Jesus’ audience is the chief priests and the elders, who have already rejected his preaching and teaching.  Wedding imagery was commonly used for the messianic times, (ends times), by contemporary Jewish thought of the time, so it would be quite familiar to Jesus’ hearers.  The meal is a royal wedding feast. The invited guests turn down the invitation for their own selfish reasons. Those who ill-treat and kill the servants receive a similar treatment from the irate king.  Those first invitees represent the Jewish people who rejected Jesus’ offer of salvation.  By their refusal to respond positively to his invitation they prove themselves unworthy of being part of the wedding feast

The invitees from the crossroads, chosen to replace them, are the Gentiles, and these are both  good and bad.   The wedding guest who hadn’t a wedding garment is one of those bad people who failed to prepare himself properly for the wedding feast.  It was common courtesy that a wedding guest be dressed in clean and preferably white clothing.  The wedding garment is symbol of right living in keeping with God’s call, invitation, will and values.

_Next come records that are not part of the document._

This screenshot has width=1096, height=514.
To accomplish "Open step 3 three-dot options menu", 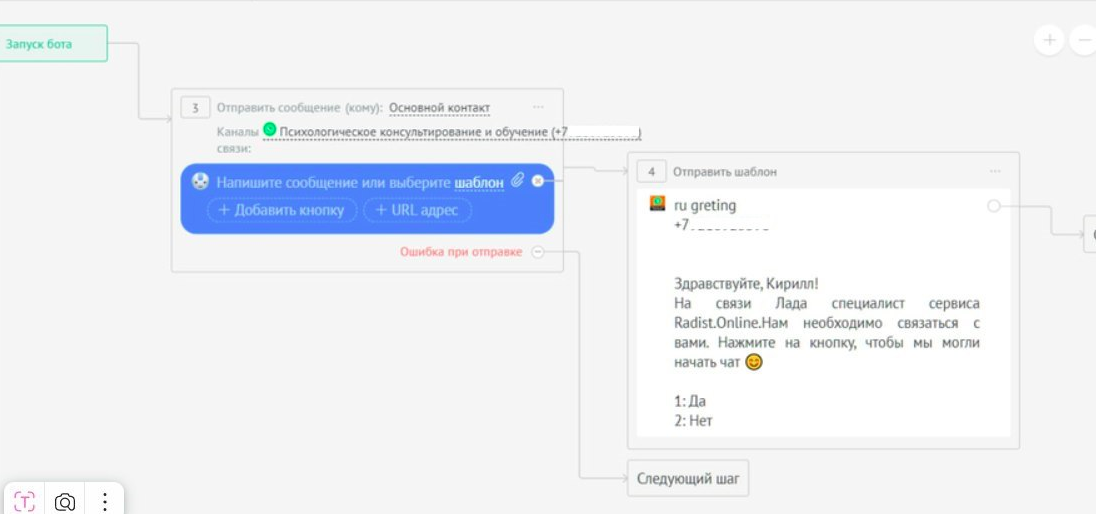I will [x=538, y=107].
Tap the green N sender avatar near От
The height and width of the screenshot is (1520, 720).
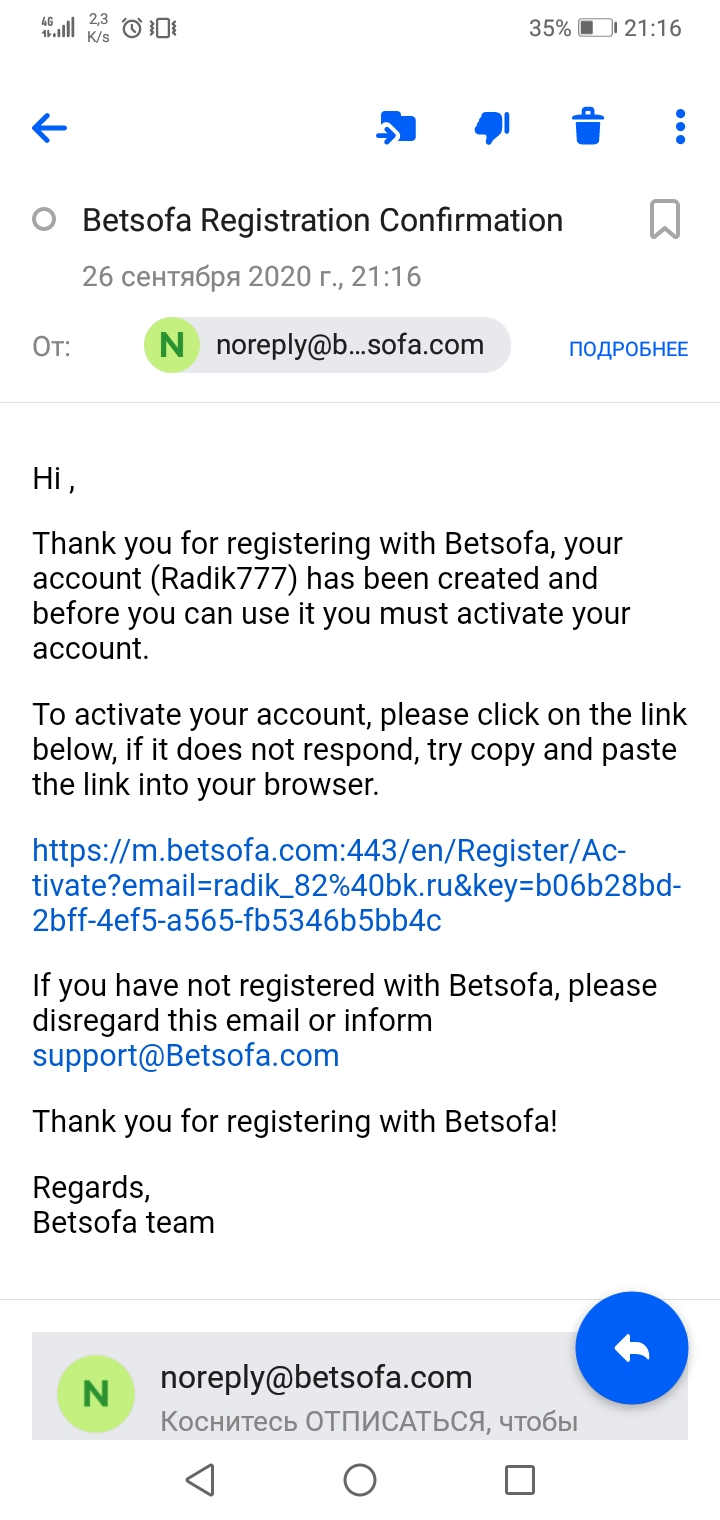172,346
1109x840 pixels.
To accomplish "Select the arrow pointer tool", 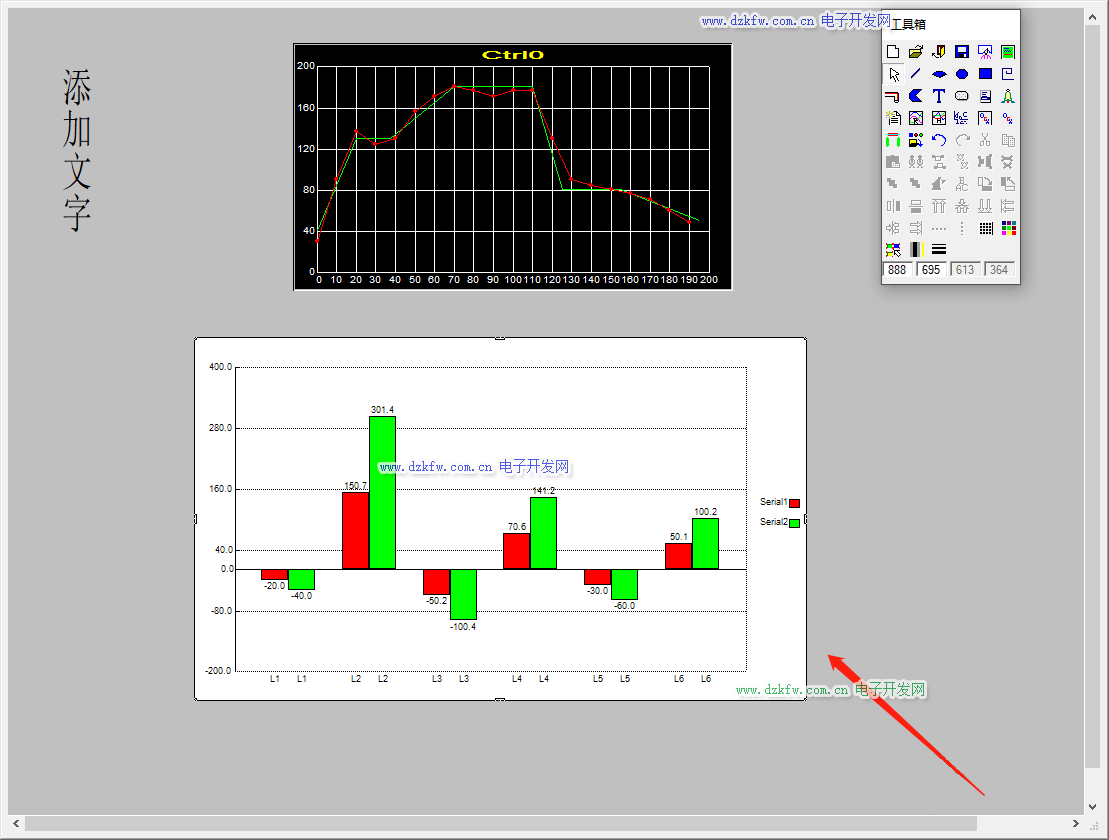I will 893,74.
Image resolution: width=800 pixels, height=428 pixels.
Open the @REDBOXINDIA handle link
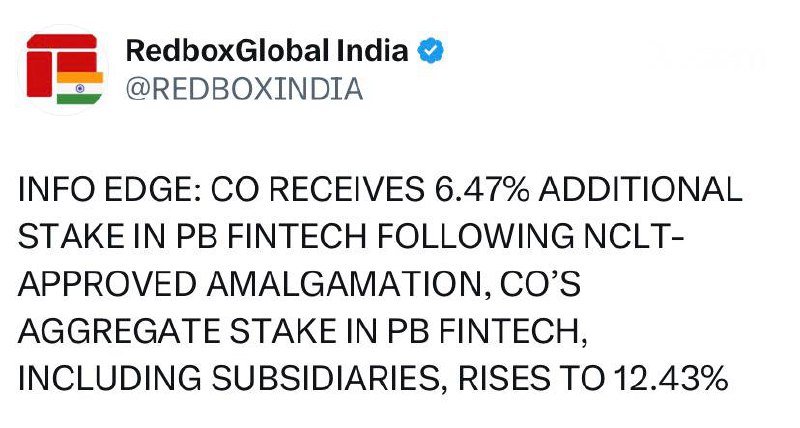[243, 89]

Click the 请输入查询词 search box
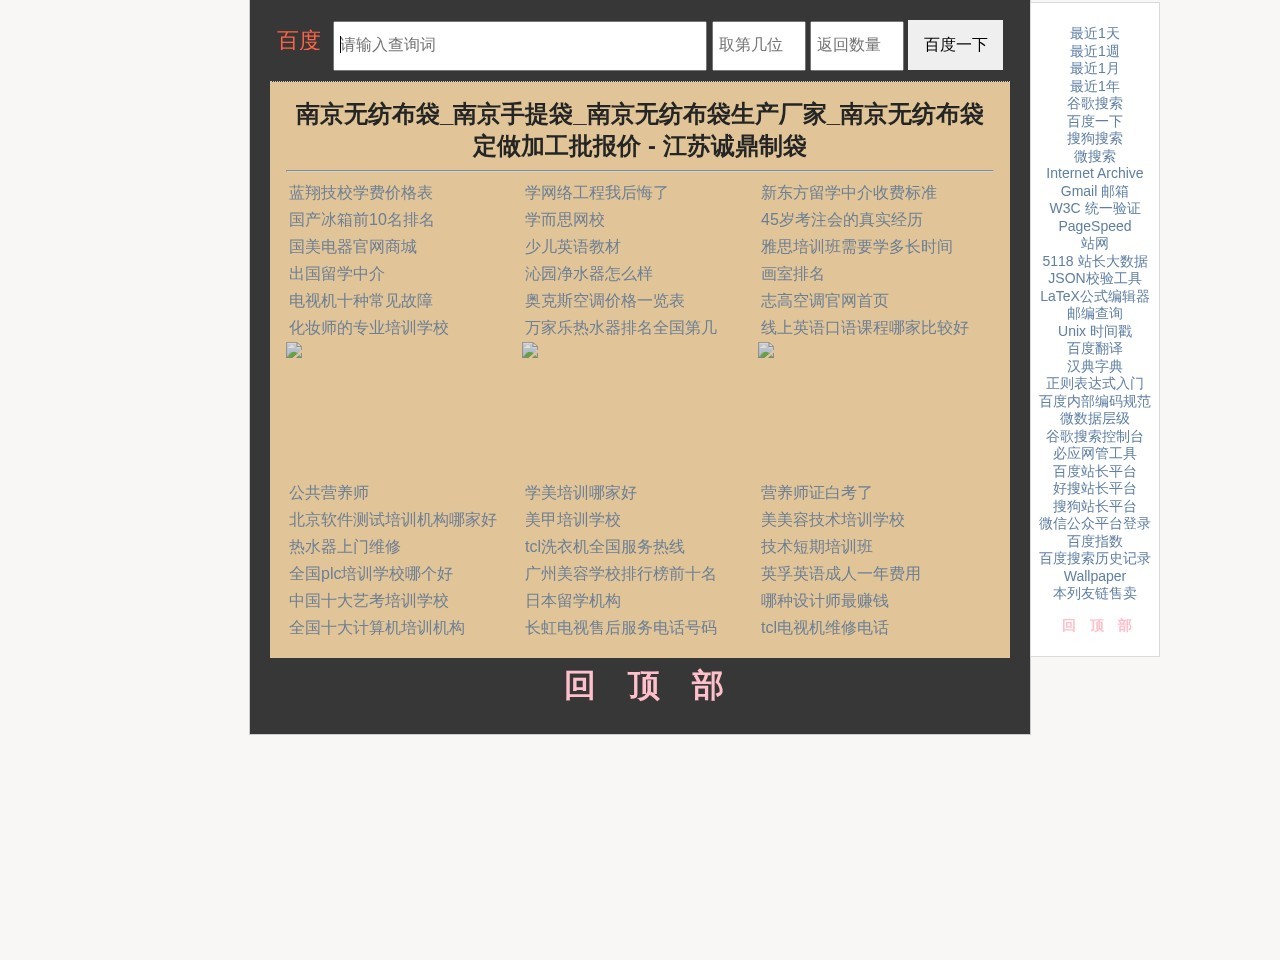point(519,44)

The king’s entry into the wedding feast is a moment of judgement for the ill-clad guest and a reminder of what will happen to those who face the final judgement ill-prepared, i.e without the clothing of right living, in harmony with God and people.

Some of the first group of invited guests rejected the invitation because they gave priority to their own business interests over the invitation. Many people reject God’s invitation today because they are too busy with more pressing private matters of their own, like making money, gaining power, prestige, celebrity status, or pleasure. Others of the first group rejected the invitation with a violent reaction involving the murder of the servants. Throughout the gospels we witness violent reactions to Jesus’ preaching and teaching culminating eventually in his death on the cross. It should not surprise us if the same violent reactions to the good news arise today from people opposed to the message of the gospel or disinterested in the claims of religion.

Today’s gospel challenges all Christians to look at the way they present the invitations of Jesus to their contemporaries and to our modern world.   Are we so obsessed with bad news that we have forgotten how to tell the good news?

St John Paul II called for a new language, new methods, and a new enthusiasm for the new evangelization. Have you discovered them?

Have we reduced the story of God’s love and call to a series of boring platitudes devoid of the joy, the love, the energy and the wonder with which the gospels throb?

The market-place or crossroads in the town was the place where the second group received their invitation to the wedding feast.   Do we go out into the equivalent of the market-place today to share the good news of the gospel with people, or do we wait until they come into church to hear it?

Can you think of new  imaginative methods  or  means for presenting the gospel message to our world today?

 Have you ever tried to make the good news of the gospel known to your work colleagues?